Imaginemos, pues, que en el principio fueron el tiempo y el espacio y que sus fuerzas conjuntas ordenaron la elipse. Que el gesto primero de admiración a la sublime infinitud de esas fuerzas y sus perpetraciones fue, en su torpe esfericidad, un balón – alegoría, encarnación, de la ovalidad repetida a través del cosmos visible; transmutación vasalla de la inmensidad, de lo inasible, de lo estelar, concretada en cuero excelso. Y que, en lugar de adoptar obediencia y veneración a esa bola primitiva, los pueblos la hubiesen ido multiplicando sin afán de primacía, de carácter primordial. Suponer, además, que esa forma de vincularse con el universo hubiese nacido huérfana de la trágica solemnidad que tanto abunda en este ahora desde el que se propone este ejercicio fantástico – aunque tantas veces bufonesca (como una caricatura de sí misma) -, y que los redondos objetos hubieran comenzado a ser utilizados por los niños para soportar las precarias horas que transcurrían hasta que sus padres volvían con los frutos de la cacería. Horas que entonces se contaba en días. Jornadas inciertas donde esos mismos niños podían convertirse en parte de la dieta de algún animal o algún otro clan.

Los pequeños jugando a distraerse, a duplicar el universo en el territorio breve entre la cueva y la muerte. Y unas cuantas rotaciones y traslaciones después, unos niños parecidos, realizando el mismo rito inconsciente dentro de la delimitada domesticación de la tierra. A cada progresión del planeta, arrastrado por el tiempo, más y más grupos de niños reproducen la liturgia y le agregan algo propio – un campo que ya no es la extensión ilimitada de la sabana, la introducción del concepto de falta; la invención de un objetivo telúrico, como la portería, y la consiguiente de la idea de valor y de retribución. Hasta que los mayores percibieron un potencial instrumento social en eso que no consideraban más que un juego, que un estorbo de niños corriendo en medio del discurrir diario, del polvo que se levantaba como una cortina que violaba la aún desconocida gravedad. Eso que los niños hacen puede reglarse aún más para que se ajuste a las necesidades que la vida en sociedad ha traído: la resolución de desacuerdos.
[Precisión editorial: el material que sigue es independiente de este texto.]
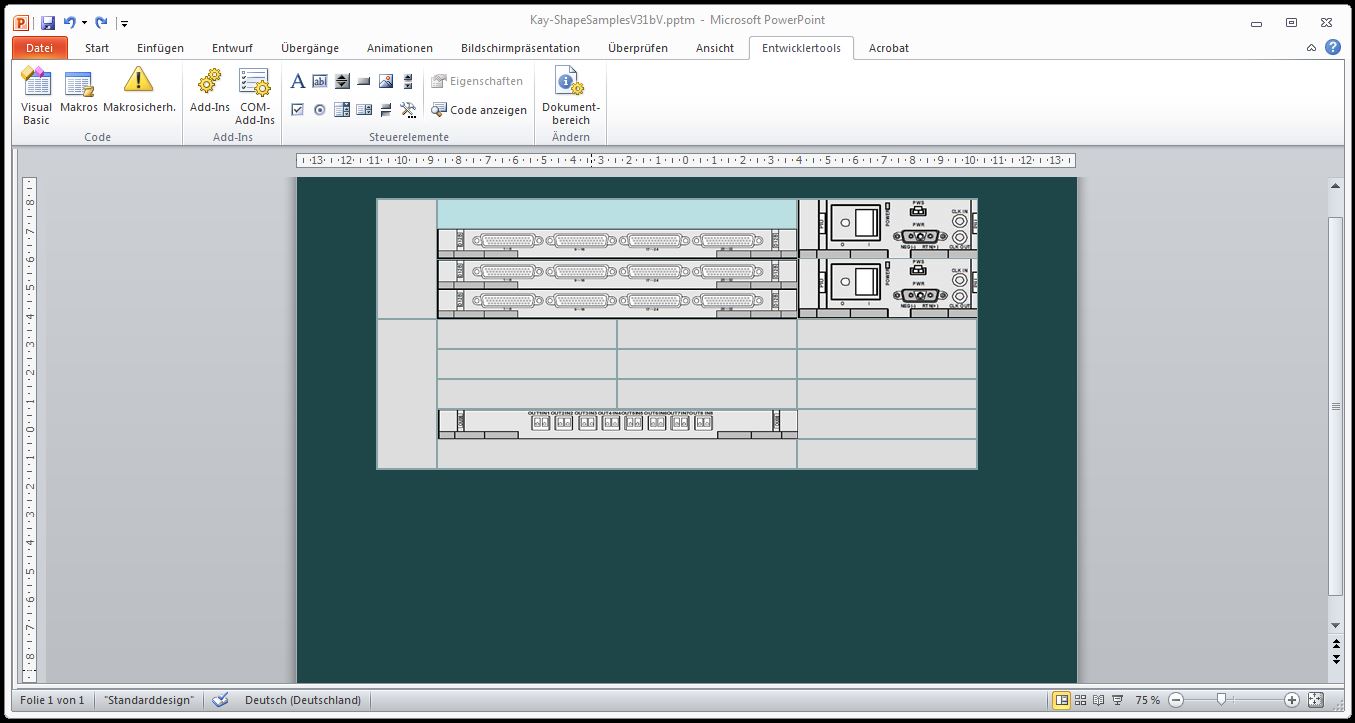Open the Bildschirmpräsentation tab
The width and height of the screenshot is (1355, 723).
click(520, 48)
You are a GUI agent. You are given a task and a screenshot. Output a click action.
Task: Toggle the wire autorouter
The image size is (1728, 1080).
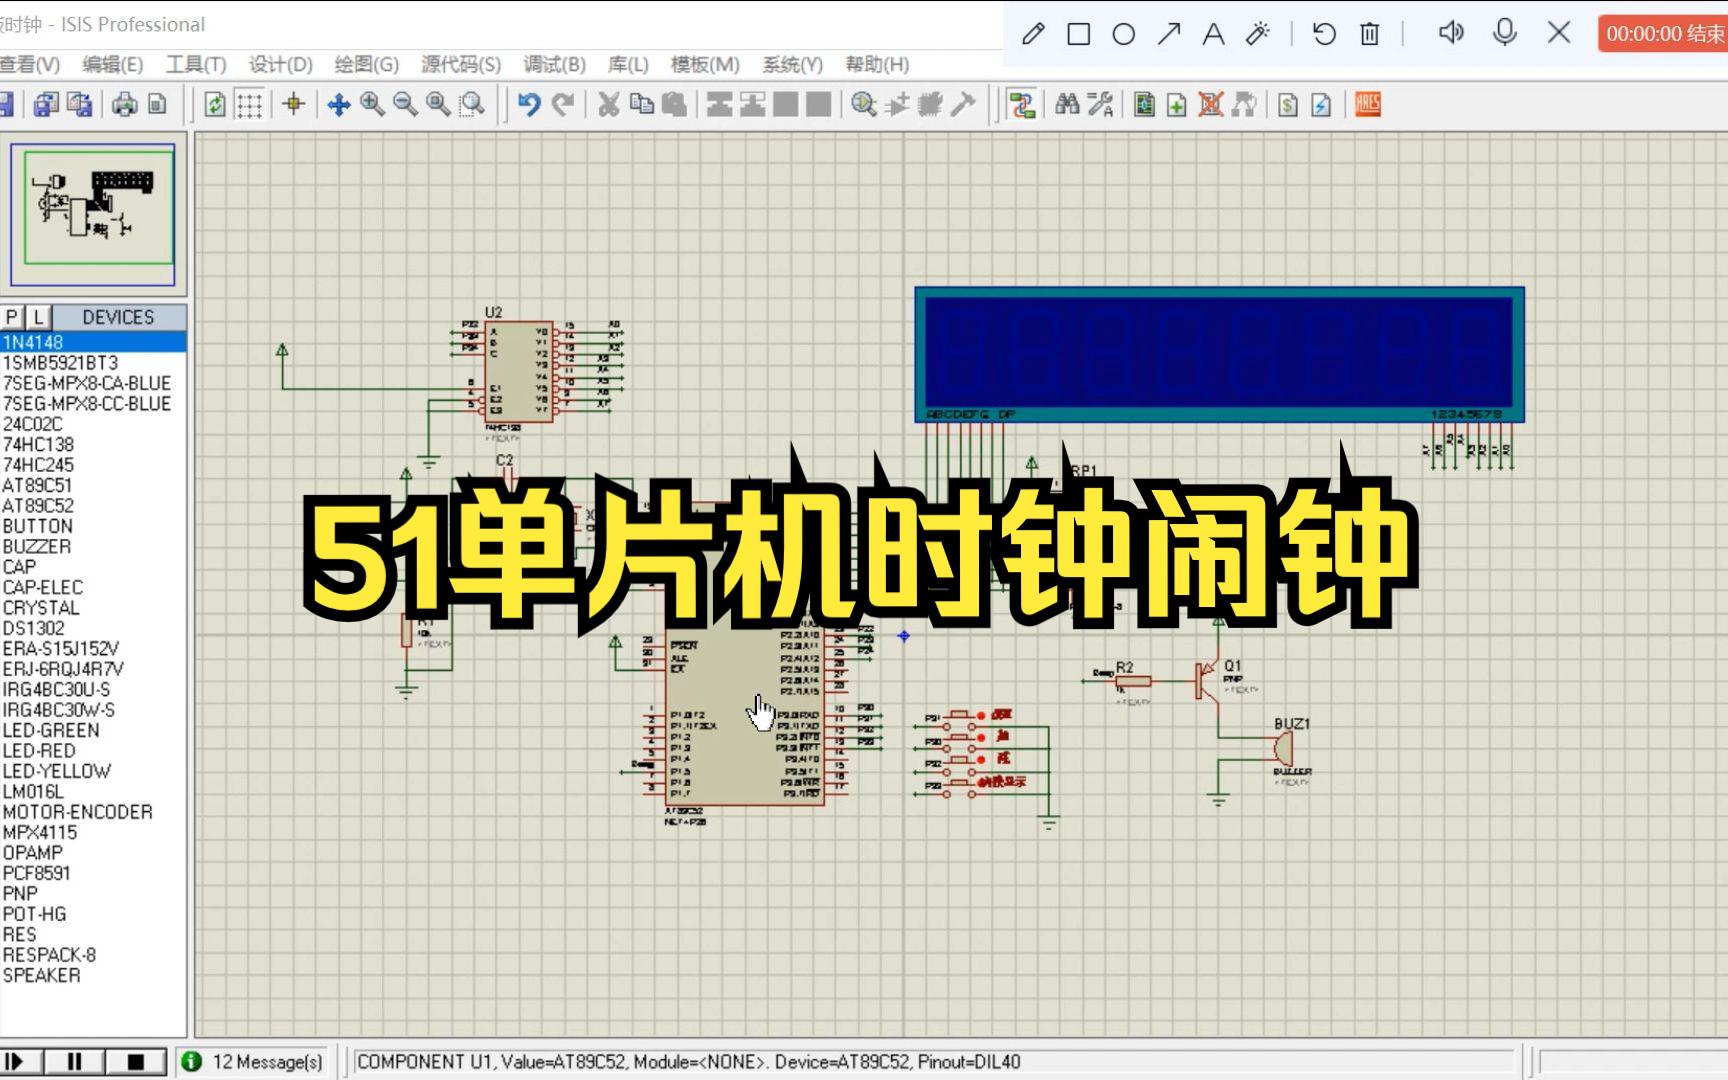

Así, junto a cada caserío, con sus corrales de animales que aún conservan su carácter salvaje, los cultivos de pastos amaestrados, de tierra rudimentariamente educada; un campo de esos, que aún no tiene denominación porque a los niños se les pasó tal trivialidad, y a los adultos, en su afán por encontrarle soluciones a la violencia que no escapa ni a los más peregrinos escenarios imaginados, muchas veces es gratuita, no se detuvieron en tales bautismos.

El nombre, entonces, llegará como ha llegado su práctica: pragmatismo sin reverencias, ejercicio para espantar temores, primero; para concretar un divertimento, después, y, finalmente, como dispositivo de decisión y reconciliación. Para cuando este llegue, la praxis de esta disciplina ya estará casi reglamentada tal como se conoce hoy en día; con una salvedad: quienes perpetraran actos violentos en el reciento donde se desarrolla el evento, en su cercanía, o allende sus límites pero como consecuencia del mismo, serán deportados a la sabana inicial y forzados a jugar durante cinco jornadas completas, sin comida, con una mínima ración de agua, y expuestos a las necesidades de los animales salvajes que, por lo demás, conociendo a esa altura el hábito (que interpretan como imbécil) de los humanos de ofrecerse de esa manera, han dejado de cazar a otras bestias, sustituyéndolas por las facilidades que suponen los débiles y lentos seres que, muy a su pesar, incluso en esa circunstancia no pueden dejar de disputar el control de la redondez de cuero.